Democracy depends on the public being informed so that they can hold their representatives accountable. So the media has a responsibility to correctly identify, in clear terms, just who is doing what. “Both sides do it” tells people not to bother to vote, that government and democracy don’t work, that you should just tune ou and leave it to the plutocrats to run things. Stop it!
“Blame Both Sides” Reporting
The Chicago Sun-Times, in Government on brink of shutdown again blames “Congress”, calls it “bickering” and “posturing” and blames “Congress.”
More “blame both sides” reporting is found in today’s Progressive Breakfast, hiliting this NYTimes story, Flood Victims Getting Fed Up With Congress says the current hostage-taking is “a dispute between Republicans and Democrats in Congress over money for the Federal Emergency Management Agency,”
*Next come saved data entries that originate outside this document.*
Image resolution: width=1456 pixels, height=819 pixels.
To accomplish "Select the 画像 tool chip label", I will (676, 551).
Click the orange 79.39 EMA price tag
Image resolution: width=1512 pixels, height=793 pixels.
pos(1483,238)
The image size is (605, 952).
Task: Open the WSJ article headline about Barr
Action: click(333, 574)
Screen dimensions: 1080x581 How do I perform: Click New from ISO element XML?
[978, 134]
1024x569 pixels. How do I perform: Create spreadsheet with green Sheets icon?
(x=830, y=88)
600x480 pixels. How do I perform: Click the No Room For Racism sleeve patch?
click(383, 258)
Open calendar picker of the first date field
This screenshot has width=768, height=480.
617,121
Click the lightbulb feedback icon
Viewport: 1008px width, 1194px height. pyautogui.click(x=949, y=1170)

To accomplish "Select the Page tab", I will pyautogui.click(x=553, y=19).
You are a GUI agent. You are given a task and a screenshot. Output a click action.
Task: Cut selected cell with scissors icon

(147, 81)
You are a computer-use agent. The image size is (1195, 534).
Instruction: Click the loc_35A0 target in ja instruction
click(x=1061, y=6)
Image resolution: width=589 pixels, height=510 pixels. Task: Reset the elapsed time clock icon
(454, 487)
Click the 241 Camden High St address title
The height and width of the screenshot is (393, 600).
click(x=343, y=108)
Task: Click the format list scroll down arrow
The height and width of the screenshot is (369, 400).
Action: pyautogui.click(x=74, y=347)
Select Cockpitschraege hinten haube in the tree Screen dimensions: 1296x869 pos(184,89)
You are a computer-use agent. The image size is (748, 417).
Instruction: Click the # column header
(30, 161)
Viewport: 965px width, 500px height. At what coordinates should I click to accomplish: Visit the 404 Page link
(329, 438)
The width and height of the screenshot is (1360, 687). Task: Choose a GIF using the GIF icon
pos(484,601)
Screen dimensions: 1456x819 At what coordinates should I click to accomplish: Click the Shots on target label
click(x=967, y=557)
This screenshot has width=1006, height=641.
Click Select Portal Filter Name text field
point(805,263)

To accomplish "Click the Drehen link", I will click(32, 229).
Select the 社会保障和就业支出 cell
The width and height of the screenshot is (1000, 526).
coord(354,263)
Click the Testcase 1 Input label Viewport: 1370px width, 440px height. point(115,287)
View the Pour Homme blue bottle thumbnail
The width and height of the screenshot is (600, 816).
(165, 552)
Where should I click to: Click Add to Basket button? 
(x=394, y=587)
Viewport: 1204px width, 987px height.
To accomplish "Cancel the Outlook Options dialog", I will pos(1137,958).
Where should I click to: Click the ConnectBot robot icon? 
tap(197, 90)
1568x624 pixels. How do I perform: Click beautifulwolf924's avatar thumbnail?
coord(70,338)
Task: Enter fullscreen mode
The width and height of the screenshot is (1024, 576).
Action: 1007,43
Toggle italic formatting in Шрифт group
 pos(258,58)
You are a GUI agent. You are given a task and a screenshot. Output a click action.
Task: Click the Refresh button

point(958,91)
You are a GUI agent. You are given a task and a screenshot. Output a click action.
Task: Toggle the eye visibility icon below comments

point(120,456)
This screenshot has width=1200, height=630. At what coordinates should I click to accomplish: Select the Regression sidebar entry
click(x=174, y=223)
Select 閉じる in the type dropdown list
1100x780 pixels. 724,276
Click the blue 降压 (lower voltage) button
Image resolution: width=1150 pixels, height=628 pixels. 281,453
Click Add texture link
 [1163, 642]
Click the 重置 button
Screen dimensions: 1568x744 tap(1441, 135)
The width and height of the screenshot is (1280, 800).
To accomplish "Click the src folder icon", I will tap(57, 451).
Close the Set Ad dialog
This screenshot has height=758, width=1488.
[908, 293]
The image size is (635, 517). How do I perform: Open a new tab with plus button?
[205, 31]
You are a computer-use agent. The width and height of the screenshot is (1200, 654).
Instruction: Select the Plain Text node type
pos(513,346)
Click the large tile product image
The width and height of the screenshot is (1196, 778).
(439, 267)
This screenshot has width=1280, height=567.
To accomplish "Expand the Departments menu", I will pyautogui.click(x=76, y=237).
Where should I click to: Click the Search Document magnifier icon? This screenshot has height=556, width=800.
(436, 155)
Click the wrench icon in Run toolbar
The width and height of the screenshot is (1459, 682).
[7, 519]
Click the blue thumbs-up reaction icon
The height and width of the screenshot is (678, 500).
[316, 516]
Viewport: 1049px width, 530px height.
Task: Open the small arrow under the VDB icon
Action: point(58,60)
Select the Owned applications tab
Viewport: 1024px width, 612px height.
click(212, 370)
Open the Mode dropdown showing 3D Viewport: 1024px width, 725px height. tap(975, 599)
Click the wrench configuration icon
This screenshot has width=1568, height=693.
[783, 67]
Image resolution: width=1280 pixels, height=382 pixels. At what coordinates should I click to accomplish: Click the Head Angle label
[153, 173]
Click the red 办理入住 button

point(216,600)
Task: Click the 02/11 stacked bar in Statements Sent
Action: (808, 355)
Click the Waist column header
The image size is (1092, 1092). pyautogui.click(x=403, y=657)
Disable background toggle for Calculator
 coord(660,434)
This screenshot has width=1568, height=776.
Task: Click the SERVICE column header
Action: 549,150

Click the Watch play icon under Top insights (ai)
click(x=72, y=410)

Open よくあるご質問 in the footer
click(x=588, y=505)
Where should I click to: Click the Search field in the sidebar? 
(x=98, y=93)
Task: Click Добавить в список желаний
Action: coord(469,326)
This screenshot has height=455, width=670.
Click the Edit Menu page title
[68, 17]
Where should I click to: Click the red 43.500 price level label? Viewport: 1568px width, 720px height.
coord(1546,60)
“Neither side wants the other side to get credit for doing anything good,” Mr. Golembeski said. “Elections are coming up.”
Neither side wants the other to get credit. Nice.
“Members of Congress are playing with people’s lives, not just their own political careers,” said Martin J. Bonifanti, chief of the Lake Winola volunteer fire company. “While they are rattling on among themselves down there in Washington, people are suffering.”
Dear NY Times, “members of COngress” are not doing this. ONE PARTY is doing this. The story offers nothing to counter the quote.
“Members of Congress are intelligent, but they have no common sense,” Ms. Swithers said. “They fight too much. They should be put in a corner and take a timeout and start working together as a team. I’m so sick of hearing Republicans this and Democrats that.”
Dear NY Times, This fight is not “Republicans this and Democrats that” it is Republicans taking disaster relief hostage and using the suffering of the people you quote as a lever to gut programs like green energy.
Norman Ornstein writes about this problem, in What ‘The Washington Post’ Doesn’t Understand About the Looming Government Shutdown,
One of the biggest problems of reporting on our dysfunctional politics has been the reflexive tendency in “mainstream” media to balance, via what is increasingly false equivalence. A glaring example was a front-page, above-the-fold story in Saturday’s Washington Post by Lori Montgomery and Rosalind S. Helderman, titled (in the print edition, though not on the web), “Gloom Grows as Congress Feuds.” The story was about the looming showdown, and possible government shutdown, over disaster relief funding. The piece makes sure to include a comment from House Majority Leader Eric Cantor blaming Democrats, ends with a comment from Senate Majority Leader Harry Reid blaming Republicans, and includes a comment from an independent analyst blaming both.